▶ Request:
Reproduce every one of the entries below word for word, without changing anything.
┌─ Given information
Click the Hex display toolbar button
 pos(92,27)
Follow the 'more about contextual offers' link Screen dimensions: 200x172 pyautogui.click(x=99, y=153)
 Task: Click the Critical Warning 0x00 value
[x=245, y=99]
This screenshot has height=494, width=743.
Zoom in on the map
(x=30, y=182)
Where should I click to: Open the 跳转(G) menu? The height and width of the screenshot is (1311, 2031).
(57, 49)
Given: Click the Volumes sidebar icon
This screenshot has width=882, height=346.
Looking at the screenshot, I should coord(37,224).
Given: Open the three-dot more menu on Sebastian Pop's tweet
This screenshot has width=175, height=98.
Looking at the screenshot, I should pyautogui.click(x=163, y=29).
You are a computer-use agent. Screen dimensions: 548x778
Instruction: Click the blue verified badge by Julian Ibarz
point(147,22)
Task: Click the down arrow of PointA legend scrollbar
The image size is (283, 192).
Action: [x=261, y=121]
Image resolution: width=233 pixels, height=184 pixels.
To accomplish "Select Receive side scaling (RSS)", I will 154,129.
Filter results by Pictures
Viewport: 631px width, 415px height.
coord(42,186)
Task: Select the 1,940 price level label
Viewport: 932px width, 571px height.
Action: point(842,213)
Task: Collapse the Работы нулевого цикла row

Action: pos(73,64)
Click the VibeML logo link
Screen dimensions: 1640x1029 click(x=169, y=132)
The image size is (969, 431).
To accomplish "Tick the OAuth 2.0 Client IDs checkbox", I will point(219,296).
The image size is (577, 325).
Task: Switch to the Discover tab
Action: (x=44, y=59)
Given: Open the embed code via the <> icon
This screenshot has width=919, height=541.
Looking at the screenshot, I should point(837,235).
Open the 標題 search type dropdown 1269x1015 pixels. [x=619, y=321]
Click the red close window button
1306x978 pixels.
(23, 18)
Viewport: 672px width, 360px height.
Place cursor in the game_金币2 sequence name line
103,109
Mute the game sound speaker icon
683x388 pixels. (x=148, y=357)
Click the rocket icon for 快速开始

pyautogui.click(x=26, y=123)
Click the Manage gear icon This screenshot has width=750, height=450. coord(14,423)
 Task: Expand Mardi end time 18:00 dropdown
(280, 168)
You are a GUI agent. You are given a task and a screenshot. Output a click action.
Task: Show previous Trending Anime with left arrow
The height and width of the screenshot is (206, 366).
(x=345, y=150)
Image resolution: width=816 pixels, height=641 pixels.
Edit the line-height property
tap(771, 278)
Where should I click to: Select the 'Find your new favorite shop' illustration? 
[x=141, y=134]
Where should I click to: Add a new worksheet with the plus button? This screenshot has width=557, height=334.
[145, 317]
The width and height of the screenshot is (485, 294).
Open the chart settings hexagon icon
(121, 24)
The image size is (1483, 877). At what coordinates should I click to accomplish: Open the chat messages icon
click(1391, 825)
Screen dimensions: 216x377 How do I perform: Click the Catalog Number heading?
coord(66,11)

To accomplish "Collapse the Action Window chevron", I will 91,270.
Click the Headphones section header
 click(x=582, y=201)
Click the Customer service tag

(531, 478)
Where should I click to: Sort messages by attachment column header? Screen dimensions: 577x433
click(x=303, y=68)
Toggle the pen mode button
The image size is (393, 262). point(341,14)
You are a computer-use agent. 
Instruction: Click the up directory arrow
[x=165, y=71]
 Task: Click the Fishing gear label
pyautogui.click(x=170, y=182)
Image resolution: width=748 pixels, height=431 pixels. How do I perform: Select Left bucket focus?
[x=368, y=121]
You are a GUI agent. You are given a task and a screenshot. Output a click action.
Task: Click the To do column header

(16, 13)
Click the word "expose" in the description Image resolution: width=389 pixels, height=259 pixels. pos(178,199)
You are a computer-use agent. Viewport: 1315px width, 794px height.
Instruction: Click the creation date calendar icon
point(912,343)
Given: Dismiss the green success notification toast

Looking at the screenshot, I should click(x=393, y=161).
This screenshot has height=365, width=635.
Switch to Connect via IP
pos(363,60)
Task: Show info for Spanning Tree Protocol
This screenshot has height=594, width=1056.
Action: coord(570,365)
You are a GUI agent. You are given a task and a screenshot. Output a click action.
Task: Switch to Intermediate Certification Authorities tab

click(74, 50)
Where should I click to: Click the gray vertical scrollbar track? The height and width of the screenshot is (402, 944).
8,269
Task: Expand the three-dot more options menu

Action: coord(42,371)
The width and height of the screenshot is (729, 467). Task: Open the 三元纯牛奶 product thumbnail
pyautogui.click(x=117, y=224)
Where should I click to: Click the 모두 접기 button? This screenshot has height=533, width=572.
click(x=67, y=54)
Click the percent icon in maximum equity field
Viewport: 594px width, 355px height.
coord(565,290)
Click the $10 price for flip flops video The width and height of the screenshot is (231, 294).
└─
▶ Solution to the problem:
Click the Hex display toolbar button
 pos(92,27)
Follow the 'more about contextual offers' link Screen dimensions: 200x172 pyautogui.click(x=99, y=153)
 Task: Click the Critical Warning 0x00 value
[x=245, y=99]
This screenshot has height=494, width=743.
Zoom in on the map
(x=30, y=182)
Where should I click to: Open the 跳转(G) menu? The height and width of the screenshot is (1311, 2031).
(57, 49)
Given: Click the Volumes sidebar icon
This screenshot has width=882, height=346.
Looking at the screenshot, I should coord(37,224).
Given: Open the three-dot more menu on Sebastian Pop's tweet
This screenshot has width=175, height=98.
Looking at the screenshot, I should pyautogui.click(x=163, y=29).
You are a computer-use agent. Screen dimensions: 548x778
Instruction: Click the blue verified badge by Julian Ibarz
point(147,22)
Task: Click the down arrow of PointA legend scrollbar
The image size is (283, 192).
Action: [x=261, y=121]
Image resolution: width=233 pixels, height=184 pixels.
To accomplish "Select Receive side scaling (RSS)", I will 154,129.
Filter results by Pictures
Viewport: 631px width, 415px height.
coord(42,186)
Task: Select the 1,940 price level label
Viewport: 932px width, 571px height.
Action: point(842,213)
Task: Collapse the Работы нулевого цикла row

Action: pos(73,64)
Click the VibeML logo link
Screen dimensions: 1640x1029 click(x=169, y=132)
The image size is (969, 431).
To accomplish "Tick the OAuth 2.0 Client IDs checkbox", I will point(219,296).
The image size is (577, 325).
Task: Switch to the Discover tab
Action: (x=44, y=59)
Given: Open the embed code via the <> icon
This screenshot has width=919, height=541.
Looking at the screenshot, I should point(837,235).
Open the 標題 search type dropdown 1269x1015 pixels. [x=619, y=321]
Click the red close window button
1306x978 pixels.
(23, 18)
Viewport: 672px width, 360px height.
Place cursor in the game_金币2 sequence name line
103,109
Mute the game sound speaker icon
683x388 pixels. (x=148, y=357)
Click the rocket icon for 快速开始

pyautogui.click(x=26, y=123)
Click the Manage gear icon This screenshot has width=750, height=450. coord(14,423)
 Task: Expand Mardi end time 18:00 dropdown
(280, 168)
You are a GUI agent. You are given a task and a screenshot. Output a click action.
Task: Show previous Trending Anime with left arrow
The height and width of the screenshot is (206, 366).
(x=345, y=150)
Image resolution: width=816 pixels, height=641 pixels.
Edit the line-height property
tap(771, 278)
Where should I click to: Select the 'Find your new favorite shop' illustration? 
[x=141, y=134]
Where should I click to: Add a new worksheet with the plus button? This screenshot has width=557, height=334.
[145, 317]
The width and height of the screenshot is (485, 294).
Open the chart settings hexagon icon
(121, 24)
The image size is (1483, 877). At what coordinates should I click to accomplish: Open the chat messages icon
click(1391, 825)
Screen dimensions: 216x377 How do I perform: Click the Catalog Number heading?
coord(66,11)

To accomplish "Collapse the Action Window chevron", I will 91,270.
Click the Headphones section header
 click(x=582, y=201)
Click the Customer service tag

(531, 478)
Where should I click to: Sort messages by attachment column header? Screen dimensions: 577x433
click(x=303, y=68)
Toggle the pen mode button
The image size is (393, 262). point(341,14)
You are a computer-use agent. 
Instruction: Click the up directory arrow
[x=165, y=71]
 Task: Click the Fishing gear label
pyautogui.click(x=170, y=182)
Image resolution: width=748 pixels, height=431 pixels. How do I perform: Select Left bucket focus?
[x=368, y=121]
You are a GUI agent. You are given a task and a screenshot. Output a click action.
Task: Click the To do column header

(16, 13)
Click the word "expose" in the description Image resolution: width=389 pixels, height=259 pixels. pos(178,199)
You are a computer-use agent. Viewport: 1315px width, 794px height.
Instruction: Click the creation date calendar icon
point(912,343)
Given: Dismiss the green success notification toast

Looking at the screenshot, I should click(x=393, y=161).
This screenshot has height=365, width=635.
Switch to Connect via IP
pos(363,60)
Task: Show info for Spanning Tree Protocol
This screenshot has height=594, width=1056.
Action: coord(570,365)
You are a GUI agent. You are given a task and a screenshot. Output a click action.
Task: Switch to Intermediate Certification Authorities tab

click(74, 50)
Where should I click to: Click the gray vertical scrollbar track? The height and width of the screenshot is (402, 944).
8,269
Task: Expand the three-dot more options menu

Action: coord(42,371)
The width and height of the screenshot is (729, 467). Task: Open the 三元纯牛奶 product thumbnail
pyautogui.click(x=117, y=224)
Where should I click to: Click the 모두 접기 button? This screenshot has height=533, width=572.
click(x=67, y=54)
Click the percent icon in maximum equity field
Viewport: 594px width, 355px height.
coord(565,290)
Click the $10 price for flip flops video The width and height of the screenshot is (231, 294).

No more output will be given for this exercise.